[Stored items]
========
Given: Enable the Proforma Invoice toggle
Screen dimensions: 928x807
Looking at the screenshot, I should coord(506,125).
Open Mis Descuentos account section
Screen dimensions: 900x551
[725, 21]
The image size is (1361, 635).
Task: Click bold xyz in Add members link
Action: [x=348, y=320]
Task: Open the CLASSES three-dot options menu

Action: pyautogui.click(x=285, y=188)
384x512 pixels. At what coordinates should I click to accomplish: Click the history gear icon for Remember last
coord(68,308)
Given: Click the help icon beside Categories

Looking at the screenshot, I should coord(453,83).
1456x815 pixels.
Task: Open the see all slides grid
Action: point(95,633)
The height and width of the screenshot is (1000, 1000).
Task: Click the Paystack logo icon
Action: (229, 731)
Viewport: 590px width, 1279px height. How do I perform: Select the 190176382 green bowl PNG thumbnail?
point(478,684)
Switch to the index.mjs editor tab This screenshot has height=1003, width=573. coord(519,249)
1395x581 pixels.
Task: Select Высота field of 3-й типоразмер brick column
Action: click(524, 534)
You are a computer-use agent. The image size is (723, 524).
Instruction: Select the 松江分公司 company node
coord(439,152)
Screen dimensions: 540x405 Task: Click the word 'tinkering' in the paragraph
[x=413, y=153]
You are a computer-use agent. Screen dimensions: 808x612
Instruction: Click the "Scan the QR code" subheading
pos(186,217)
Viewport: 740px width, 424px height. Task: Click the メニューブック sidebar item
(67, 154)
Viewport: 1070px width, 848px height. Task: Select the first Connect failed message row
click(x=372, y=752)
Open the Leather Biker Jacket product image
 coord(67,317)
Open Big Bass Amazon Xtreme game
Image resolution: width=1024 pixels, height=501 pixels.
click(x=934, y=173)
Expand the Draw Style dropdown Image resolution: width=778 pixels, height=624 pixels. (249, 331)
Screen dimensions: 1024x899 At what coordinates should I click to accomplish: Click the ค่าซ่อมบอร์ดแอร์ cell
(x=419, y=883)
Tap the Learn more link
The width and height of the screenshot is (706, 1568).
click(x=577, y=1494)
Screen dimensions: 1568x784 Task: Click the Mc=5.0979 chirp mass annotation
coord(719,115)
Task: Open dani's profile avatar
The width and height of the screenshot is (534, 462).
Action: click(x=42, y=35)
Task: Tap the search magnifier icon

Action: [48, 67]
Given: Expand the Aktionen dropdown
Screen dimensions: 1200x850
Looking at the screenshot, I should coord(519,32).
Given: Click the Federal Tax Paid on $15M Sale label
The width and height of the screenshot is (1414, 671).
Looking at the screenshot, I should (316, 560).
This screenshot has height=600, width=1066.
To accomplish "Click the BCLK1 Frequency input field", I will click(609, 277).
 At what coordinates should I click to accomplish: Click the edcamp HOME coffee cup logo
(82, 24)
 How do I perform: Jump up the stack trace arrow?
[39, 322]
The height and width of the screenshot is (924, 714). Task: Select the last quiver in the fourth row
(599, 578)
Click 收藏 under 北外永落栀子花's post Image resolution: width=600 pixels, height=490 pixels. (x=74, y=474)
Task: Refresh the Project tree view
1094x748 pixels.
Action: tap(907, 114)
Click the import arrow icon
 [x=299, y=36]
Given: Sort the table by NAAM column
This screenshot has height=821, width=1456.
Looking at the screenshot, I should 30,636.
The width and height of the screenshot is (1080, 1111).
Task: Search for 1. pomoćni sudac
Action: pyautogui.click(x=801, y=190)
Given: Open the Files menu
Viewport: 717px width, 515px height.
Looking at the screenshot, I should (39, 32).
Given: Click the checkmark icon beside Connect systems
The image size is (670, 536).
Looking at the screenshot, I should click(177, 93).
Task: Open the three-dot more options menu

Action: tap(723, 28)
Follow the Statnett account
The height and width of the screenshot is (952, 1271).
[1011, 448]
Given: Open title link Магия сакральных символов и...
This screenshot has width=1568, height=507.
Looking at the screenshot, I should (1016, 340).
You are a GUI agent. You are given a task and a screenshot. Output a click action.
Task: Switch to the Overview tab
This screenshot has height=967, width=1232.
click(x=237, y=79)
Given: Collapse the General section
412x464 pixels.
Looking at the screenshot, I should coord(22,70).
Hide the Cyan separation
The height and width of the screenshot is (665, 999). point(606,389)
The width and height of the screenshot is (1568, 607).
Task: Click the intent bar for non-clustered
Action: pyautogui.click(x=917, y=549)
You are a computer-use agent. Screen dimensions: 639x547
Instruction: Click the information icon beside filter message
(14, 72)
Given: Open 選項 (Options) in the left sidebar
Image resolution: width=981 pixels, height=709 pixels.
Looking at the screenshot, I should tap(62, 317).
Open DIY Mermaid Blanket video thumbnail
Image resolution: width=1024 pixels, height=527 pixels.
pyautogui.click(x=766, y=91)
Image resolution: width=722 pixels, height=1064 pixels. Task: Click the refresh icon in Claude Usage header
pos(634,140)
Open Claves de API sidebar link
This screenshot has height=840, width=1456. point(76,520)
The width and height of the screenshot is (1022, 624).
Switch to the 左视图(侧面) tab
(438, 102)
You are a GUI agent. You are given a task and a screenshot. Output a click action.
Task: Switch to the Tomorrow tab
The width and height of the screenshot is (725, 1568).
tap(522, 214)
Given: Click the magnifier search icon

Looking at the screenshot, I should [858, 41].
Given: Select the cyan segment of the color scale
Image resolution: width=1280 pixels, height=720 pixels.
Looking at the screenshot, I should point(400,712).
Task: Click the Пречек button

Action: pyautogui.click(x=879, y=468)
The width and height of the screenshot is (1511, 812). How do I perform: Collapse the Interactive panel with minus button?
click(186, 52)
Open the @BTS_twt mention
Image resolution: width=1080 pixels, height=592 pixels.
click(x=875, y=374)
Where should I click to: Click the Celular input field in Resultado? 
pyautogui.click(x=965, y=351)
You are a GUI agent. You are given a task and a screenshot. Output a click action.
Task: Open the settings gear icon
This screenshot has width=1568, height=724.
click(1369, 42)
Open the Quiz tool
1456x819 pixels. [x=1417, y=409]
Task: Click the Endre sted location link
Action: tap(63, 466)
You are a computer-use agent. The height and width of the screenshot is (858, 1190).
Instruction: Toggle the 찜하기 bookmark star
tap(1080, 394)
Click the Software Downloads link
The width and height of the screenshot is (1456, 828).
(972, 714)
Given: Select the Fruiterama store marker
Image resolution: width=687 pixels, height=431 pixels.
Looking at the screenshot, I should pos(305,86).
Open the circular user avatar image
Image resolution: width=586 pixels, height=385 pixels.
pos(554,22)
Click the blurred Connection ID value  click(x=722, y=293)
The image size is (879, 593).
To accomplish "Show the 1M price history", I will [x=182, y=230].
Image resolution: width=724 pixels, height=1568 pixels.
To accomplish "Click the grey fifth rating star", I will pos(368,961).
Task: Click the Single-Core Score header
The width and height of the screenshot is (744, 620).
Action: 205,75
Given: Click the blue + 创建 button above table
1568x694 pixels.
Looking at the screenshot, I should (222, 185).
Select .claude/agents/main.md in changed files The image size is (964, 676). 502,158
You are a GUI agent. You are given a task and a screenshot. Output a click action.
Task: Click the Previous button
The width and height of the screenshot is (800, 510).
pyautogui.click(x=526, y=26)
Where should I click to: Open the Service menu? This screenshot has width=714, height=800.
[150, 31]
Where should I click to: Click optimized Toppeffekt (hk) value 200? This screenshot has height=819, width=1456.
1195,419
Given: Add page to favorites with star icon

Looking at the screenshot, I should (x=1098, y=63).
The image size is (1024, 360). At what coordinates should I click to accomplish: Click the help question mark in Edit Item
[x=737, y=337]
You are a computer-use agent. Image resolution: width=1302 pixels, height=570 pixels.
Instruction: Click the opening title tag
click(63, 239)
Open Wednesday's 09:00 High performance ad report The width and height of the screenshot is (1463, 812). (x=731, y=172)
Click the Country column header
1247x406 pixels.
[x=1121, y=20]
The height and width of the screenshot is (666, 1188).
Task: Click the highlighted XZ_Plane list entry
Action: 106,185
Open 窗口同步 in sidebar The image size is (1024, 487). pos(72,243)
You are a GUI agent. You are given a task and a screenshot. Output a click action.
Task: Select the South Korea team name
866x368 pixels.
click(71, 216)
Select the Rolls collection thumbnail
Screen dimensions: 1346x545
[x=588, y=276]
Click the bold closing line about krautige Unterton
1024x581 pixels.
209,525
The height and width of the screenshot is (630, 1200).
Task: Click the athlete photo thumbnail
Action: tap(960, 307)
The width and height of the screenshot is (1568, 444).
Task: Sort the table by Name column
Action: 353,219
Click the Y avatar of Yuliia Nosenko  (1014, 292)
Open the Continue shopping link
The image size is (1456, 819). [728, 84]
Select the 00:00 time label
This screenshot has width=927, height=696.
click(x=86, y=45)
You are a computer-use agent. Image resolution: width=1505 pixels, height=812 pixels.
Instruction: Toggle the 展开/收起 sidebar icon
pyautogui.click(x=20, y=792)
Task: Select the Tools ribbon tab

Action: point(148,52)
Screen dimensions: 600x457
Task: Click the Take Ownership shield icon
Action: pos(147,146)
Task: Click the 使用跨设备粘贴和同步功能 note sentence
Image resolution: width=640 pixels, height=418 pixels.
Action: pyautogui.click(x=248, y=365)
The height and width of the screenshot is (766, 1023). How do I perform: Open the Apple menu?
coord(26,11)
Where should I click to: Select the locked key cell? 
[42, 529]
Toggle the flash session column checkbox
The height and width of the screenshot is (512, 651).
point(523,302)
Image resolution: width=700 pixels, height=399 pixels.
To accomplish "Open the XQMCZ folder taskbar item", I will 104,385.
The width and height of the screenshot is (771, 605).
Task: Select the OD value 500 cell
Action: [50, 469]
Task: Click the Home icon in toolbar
========
* _WORK TASK_:
The expected result is an exact transcription of the lines from the one containing "Toggle the flash session column checkbox" through the end of the records above; please include both ends.

* _ANSWER SECTION_:
Toggle the flash session column checkbox
The height and width of the screenshot is (512, 651).
point(523,302)
Image resolution: width=700 pixels, height=399 pixels.
To accomplish "Open the XQMCZ folder taskbar item", I will 104,385.
The width and height of the screenshot is (771, 605).
Task: Select the OD value 500 cell
Action: [50, 469]
Task: Click the Home icon in toolbar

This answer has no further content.